_AIM OF THE EXERCISE_
Could you copy out every one of the entries below, word for word and line by line?

_DATA SECTION_
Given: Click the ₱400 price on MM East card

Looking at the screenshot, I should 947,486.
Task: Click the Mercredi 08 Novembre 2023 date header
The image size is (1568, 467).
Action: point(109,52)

_SOLVED PROBLEM_
Given: Click the ₱400 price on MM East card

Looking at the screenshot, I should 947,486.
Task: Click the Mercredi 08 Novembre 2023 date header
The image size is (1568, 467).
Action: point(109,52)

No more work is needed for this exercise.